### ENUNCIADO A
Substitua "screenshot" por "image" nas linhas do material que vão da linha que contém "Describe the element at coordinates (1240, 196)" até a linha que contém "pyautogui.click(x=20, y=32)", e reescreva apenas esse trecho com todo o resto inalterado.

### TEXTO DO DOCUMENTO
▼

O fotógrafo Sebastião Salgado, nome reconhecido mundialmente, tem encantado o público com a mostra imersiva “Amazônia”, que após passar por Paris, Roma e Londres, estreou em fevereiro no Sesc Pompeia (SP) e segue aberta até 31 de julho, prevendo ainda uma passagem por Belém no próximo ano. E com essas 200 fotografias sendo fruto de expedições fotográficas que ocorreram ao longo de sete anos, por terra, água e ar, naturalmente seus bastidores também podem ser de grande interesse do público.
Esse foi o mote para a concepção de uma segunda exposição: “Amazônia: o processo de criação de Sebastião Salgado”, aberta até 29 de maio, no Itaú Cultural (SP). O recorte conta com mais de 35 registros fotográficos feitos pela curadora Lélia Wanick, que também é produtora e mulher do fotógrafo, e o jornalista Leão Serva, que acompanharam Salgado em algumas de suas andanças pelo universo amazônico; além de fotos de Everton Ballardin, que registram os bastidores da montagem da exposição “Amazônia”.
Leão Serva conta que seus registros de Sebastião Salgado em ação na Amazônia foram feitos a partir de 2017, quando o fotógrafo decidiu passar a trabalhar com um jornalista que o acompanhasse e fizesse reportagens de texto sobre as expedições e grupos indígenas que estava fotografando. “Isso se deu porque depois de vários anos fazendo projetos na Amazônia, ele passou a sentir certa degradação no ambiente político brasileiro em relação às questões indígenas. E começaram a crescer os casos de garimpo”, relembra.
Naquele segundo semestre de 2017 houve a suspeita de que alguns indígenas isolados tivessem sido mortos por garimpeiros na Terra Indígena Vale do Javari, oeste do Amazonas, para o qual Sebastião estava indo visitar os índios Korubo. “Sou jornalista há muitos anos e como fiz antropologia como primeira graduação, tenho interesse nas questões indígenas e venho desde sempre cobrindo estas questões relacionadas tanto à cultura como à política indigenista. Nessa oportunidade, ele me ligou”.

▲

### MATERIAL
▼

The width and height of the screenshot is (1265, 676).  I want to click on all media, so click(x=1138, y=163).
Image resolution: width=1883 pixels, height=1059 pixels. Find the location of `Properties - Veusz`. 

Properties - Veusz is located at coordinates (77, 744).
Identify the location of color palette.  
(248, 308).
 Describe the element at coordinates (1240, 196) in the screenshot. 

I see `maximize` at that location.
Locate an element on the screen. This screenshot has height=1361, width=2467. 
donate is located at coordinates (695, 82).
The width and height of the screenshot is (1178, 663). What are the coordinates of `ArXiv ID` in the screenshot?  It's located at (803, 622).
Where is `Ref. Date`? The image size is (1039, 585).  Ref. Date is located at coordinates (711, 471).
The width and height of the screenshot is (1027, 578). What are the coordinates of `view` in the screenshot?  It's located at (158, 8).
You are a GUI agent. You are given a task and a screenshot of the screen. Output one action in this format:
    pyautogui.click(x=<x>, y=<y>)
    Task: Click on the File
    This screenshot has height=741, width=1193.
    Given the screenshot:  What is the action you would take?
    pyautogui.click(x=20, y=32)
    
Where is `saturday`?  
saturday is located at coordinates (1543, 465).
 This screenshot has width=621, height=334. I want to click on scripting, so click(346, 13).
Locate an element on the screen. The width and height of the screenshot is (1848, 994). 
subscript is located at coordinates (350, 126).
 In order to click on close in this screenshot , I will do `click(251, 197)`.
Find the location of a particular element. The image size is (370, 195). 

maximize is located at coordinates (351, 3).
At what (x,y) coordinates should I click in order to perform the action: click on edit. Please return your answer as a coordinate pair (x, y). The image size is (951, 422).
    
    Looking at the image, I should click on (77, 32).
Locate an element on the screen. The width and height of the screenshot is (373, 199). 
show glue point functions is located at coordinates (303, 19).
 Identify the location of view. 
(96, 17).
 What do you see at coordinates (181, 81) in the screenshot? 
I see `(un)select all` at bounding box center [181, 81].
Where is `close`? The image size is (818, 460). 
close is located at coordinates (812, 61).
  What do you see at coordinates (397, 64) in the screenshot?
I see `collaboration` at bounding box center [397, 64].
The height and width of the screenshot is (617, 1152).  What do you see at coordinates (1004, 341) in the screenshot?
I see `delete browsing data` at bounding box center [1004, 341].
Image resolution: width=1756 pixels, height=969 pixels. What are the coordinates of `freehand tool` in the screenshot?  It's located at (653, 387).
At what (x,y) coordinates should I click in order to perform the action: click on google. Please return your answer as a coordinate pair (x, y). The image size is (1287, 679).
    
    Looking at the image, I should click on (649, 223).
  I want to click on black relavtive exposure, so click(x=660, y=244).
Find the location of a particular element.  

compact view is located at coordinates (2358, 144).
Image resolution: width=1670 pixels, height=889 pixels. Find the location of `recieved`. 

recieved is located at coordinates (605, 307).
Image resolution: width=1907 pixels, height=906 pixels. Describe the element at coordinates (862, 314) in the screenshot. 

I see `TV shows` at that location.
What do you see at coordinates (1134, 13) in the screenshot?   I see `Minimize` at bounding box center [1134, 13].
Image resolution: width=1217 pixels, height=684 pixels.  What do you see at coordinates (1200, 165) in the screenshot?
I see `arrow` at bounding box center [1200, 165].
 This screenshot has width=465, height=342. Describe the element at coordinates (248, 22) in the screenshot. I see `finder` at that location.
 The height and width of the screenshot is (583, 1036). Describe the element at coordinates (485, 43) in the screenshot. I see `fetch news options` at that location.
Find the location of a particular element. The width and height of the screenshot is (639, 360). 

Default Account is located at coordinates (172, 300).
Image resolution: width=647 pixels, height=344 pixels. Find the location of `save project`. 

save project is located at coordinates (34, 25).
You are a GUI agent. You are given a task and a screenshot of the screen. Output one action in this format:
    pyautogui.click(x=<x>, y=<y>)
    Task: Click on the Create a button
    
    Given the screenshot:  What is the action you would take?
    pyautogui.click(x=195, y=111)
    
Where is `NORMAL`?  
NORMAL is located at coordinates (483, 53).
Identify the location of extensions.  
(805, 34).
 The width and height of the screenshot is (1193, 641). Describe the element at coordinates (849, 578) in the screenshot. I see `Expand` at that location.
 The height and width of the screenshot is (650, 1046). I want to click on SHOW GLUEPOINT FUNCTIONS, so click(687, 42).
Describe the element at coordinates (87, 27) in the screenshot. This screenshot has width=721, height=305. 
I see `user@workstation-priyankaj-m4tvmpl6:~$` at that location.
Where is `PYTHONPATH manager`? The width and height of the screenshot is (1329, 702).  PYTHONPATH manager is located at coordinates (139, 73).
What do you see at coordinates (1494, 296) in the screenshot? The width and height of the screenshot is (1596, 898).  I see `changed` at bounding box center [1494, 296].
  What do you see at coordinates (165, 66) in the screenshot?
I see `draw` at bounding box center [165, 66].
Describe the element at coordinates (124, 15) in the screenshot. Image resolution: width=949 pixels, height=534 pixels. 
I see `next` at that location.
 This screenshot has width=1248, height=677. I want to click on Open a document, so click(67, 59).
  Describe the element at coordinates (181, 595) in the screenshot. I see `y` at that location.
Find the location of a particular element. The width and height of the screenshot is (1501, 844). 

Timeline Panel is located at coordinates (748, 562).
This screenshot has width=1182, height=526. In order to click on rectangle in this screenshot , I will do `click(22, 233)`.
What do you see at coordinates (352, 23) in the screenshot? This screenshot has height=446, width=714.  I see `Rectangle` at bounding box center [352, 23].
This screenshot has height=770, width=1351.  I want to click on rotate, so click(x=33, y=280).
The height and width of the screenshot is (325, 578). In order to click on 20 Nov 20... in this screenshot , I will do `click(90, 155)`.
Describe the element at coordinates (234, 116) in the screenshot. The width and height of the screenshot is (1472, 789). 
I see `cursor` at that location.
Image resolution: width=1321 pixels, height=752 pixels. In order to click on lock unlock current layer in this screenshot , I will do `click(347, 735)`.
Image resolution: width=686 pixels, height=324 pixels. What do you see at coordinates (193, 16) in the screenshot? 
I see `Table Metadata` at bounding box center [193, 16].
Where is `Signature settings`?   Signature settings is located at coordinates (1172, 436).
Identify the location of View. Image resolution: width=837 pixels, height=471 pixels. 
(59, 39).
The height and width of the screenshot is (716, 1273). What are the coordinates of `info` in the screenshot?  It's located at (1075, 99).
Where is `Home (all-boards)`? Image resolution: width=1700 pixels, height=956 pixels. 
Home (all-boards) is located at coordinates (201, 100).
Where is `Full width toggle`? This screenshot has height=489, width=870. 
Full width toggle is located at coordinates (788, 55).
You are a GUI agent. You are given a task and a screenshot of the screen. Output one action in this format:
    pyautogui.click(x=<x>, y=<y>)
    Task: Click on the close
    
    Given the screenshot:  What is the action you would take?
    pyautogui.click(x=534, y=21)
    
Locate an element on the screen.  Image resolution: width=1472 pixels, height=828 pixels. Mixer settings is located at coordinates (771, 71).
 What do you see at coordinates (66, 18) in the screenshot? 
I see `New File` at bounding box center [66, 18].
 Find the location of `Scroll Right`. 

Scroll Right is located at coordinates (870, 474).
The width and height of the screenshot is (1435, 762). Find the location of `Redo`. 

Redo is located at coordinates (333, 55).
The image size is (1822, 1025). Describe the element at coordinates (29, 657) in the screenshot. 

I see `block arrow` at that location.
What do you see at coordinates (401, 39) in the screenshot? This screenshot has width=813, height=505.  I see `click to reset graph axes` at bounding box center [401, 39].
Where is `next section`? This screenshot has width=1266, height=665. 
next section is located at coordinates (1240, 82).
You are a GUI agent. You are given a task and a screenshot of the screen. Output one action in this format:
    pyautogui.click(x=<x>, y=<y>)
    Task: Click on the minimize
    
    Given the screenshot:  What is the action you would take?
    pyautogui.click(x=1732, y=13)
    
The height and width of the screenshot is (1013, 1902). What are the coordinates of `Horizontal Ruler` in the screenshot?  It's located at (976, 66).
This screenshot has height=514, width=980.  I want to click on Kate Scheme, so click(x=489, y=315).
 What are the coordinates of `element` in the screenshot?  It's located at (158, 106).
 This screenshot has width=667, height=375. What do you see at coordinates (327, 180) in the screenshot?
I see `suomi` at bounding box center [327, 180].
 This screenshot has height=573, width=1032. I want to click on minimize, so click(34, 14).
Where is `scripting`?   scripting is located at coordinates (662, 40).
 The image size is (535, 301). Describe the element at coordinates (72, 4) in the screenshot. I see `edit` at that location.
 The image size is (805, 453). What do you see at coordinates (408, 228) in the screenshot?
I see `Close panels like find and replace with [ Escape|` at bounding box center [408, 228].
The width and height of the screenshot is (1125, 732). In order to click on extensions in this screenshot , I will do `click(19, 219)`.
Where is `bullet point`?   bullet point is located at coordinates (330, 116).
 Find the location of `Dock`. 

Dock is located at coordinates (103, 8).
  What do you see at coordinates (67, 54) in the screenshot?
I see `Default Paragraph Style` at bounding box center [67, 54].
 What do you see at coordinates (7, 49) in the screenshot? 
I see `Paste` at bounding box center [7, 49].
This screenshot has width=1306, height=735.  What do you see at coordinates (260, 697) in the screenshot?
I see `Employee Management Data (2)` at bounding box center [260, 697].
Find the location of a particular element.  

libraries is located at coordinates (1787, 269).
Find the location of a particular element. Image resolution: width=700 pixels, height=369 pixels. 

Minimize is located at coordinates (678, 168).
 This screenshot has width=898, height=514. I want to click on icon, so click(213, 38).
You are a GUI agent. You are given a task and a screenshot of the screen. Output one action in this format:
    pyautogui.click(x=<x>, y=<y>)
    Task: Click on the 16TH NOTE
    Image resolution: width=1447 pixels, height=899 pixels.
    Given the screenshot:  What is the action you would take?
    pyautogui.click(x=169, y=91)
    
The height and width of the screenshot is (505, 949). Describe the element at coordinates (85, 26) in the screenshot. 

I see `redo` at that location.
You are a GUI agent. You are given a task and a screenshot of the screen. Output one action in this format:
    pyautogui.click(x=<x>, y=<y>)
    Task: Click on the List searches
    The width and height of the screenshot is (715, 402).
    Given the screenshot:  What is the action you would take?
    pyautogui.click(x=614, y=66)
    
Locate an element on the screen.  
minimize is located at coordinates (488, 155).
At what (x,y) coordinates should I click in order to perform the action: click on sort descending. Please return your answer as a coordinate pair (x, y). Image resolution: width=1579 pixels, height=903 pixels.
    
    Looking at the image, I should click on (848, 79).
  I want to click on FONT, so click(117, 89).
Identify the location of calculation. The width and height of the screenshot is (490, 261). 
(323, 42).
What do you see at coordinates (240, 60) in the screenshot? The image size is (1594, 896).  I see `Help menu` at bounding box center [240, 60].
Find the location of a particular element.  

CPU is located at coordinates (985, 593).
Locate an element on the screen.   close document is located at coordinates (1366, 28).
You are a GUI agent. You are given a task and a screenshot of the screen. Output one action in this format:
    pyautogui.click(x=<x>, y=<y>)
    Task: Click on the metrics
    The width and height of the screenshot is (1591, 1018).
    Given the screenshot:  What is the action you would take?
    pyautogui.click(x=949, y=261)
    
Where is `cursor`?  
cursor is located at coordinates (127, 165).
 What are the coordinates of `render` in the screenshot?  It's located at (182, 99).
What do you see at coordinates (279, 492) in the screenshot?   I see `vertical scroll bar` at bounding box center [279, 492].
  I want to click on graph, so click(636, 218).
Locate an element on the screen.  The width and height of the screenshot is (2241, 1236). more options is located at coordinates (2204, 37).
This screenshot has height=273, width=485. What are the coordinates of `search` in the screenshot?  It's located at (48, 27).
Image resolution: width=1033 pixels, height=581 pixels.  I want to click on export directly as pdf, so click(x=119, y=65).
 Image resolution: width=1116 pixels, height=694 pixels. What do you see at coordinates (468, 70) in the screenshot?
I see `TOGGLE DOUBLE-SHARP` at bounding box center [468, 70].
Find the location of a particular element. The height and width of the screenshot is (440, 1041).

▲

### ENUNCIADO B
Retome o texto sobre as exposições de Sebastião Salgado na Amazônia e dê continuidade a ele a partir do ponto em que termina.

### RESPOSTA A
 Describe the element at coordinates (1240, 196) in the image. 

I see `maximize` at that location.
Locate an element on the screen. This image has height=1361, width=2467. 
donate is located at coordinates (695, 82).
The width and height of the image is (1178, 663). What are the coordinates of `ArXiv ID` in the image?  It's located at (803, 622).
Where is `Ref. Date`? The image size is (1039, 585).  Ref. Date is located at coordinates (711, 471).
The width and height of the image is (1027, 578). What are the coordinates of `view` in the image?  It's located at (158, 8).
You are a GUI agent. You are given a task and a image of the screen. Output one action in this format:
    pyautogui.click(x=<x>, y=<y>)
    Task: Click on the File
    This image has height=741, width=1193.
    Given the image:  What is the action you would take?
    pyautogui.click(x=20, y=32)

### RESPOSTA B
A esta altura, Serva era colunista da “Folha de São Paulo” e, entre outros temas, publicava ali reportagens sobre garimpo na Terra Indígena Yanomami. “Eu fiz essa viagem, ele ficou feliz, achou que foi uma boa cobertura. Em decorrência do sucesso dessa primeira, fechamos um pacote que resultou em 10 cadernos com o tema ‘Sebastião Salgado na Amazônia’, foram dez cadernos de dez páginas cada na ‘Folha’. Isso fora outras eventuais reportagens fruto dessas viagens, foram mais de 100 páginas de jornal, o maior conjunto de cobertura sobre questões indígenas da imprensa brasileira desde sempre”, destaca.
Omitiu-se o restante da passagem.